Duruşmada söz alan TTB avukatlarından Özgür Erbaş da "Davaname vaka ile delilleri göstermiyor. Bu süre verilerek tamamlanacak bir eksiklik değil. Davaname metninin içeriğinde hukuki sebep yok, delil yok, davanameyi yazan savcı bey. Onlar hukuken yanlış yapamazlar. Biz bu yüzden bunu tamamlayamayız da" diye konuştu. Asli hukukun taraflarının birbirine denk olması gerktiğini belirten Erbaş savcının duruşmada bile olmadığına vurguladı.

TTB avukatlarından Av. Meriç Eyüpoğlu ise şu ifadeleri kullandı: "Bu davanın başladığı andan itibaren hiçbir gerekçe belirtmeksizin reddediyorsunuz. Biz tuhaf bir şey yaşıyoruz, iddianameyi yazan savcı uygun gördüm diyerek sürekli yeni belge gönderiyor. Bu hangi dava şekline uyuyor? Bu davanın bütün usulü tartışmalarını reddediyorum demek olmaz. Neden gerekçeleri reddediyorsunuz belli değil. Bu ilk TTB MK görevden alma davası değil, siz ilk kez görüyor olabilirsin, ancak bu ilk değil. Hangi dönemde kimi görevden alıcakları belli değil. Bu işin hakkı bu davayı reddetmek. Her şey bir tarafa adil yargılanma hakkını yok sayan bir yargılamayı yapmayın."

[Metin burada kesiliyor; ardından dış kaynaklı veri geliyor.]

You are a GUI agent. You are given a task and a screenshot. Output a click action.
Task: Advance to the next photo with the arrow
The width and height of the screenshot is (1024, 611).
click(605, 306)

Yeniden söz alan Av. Özgür Erbaş da, "Bizim belirtmeye çalıştığımız şey sizin tarafsız olmanız. Bizce siz bu davayı takip etmeyin" diyerek reddi hakim talebinde bulundu. Hakim duruşmayı 8 Şubat’a erteledi.

***

‘TTB SUSMADI, SUSMAYACAK’

Duruşma öncesi Ankara Dışkapı Adliyesi önünde bir araya gelen TTB üyeleri, “Hekimlik susturulamaz, TTB yargılanamaz” diyerek açıklama yaptı. Burada konuşan TTB Genel Sekreteri Vedat Bulut “TTB, yine hedefte. Şebnem Korur Fincancı haksız hukuksuz biçimde hala tutuklu. Bununla kalmayıp, seçimle göreve gelen Merkez Konseyi’ne ‘amaç dışı faaliyet göstermesi’ iddiasıyla dava açıldı. TTB’nin yasa değişikliği gündeme geldi. Merkez Konseyi’nin tüm üyelerine asılsız suçlamalarla dava açıldı. Haksız, hukuksuz uygulamalara karşıyız. TTB susmadı, susmayacak” dedi. Dünya Tabipler Birliği Temsilcisi Jacques de Haller ise “Ulusal düzeydeki tıp örgütlerinin çalışmalarına bağımsız bir biçimde çalışmalarına herhangi bir müdahale olmamasını talep ettik. Aynı zamanda bu karar önergemizde hükümetlerin tıp örgütlerinin ulusal düzeydeki çalışmalarının ardındaki mantığı anlaması gerektiğini talep ettik. Bunu da hekimlerin çalışma koşullarını aynı zamanda hizmet sundukları toplumun daha iyi olma halini sağlamak için gereken tıbbi kanıtlar için olduğunu ifade ettik. Biz, TTB ile dayanışma içerisinde olduğumuzu ifade etmek için buradayız” dedi.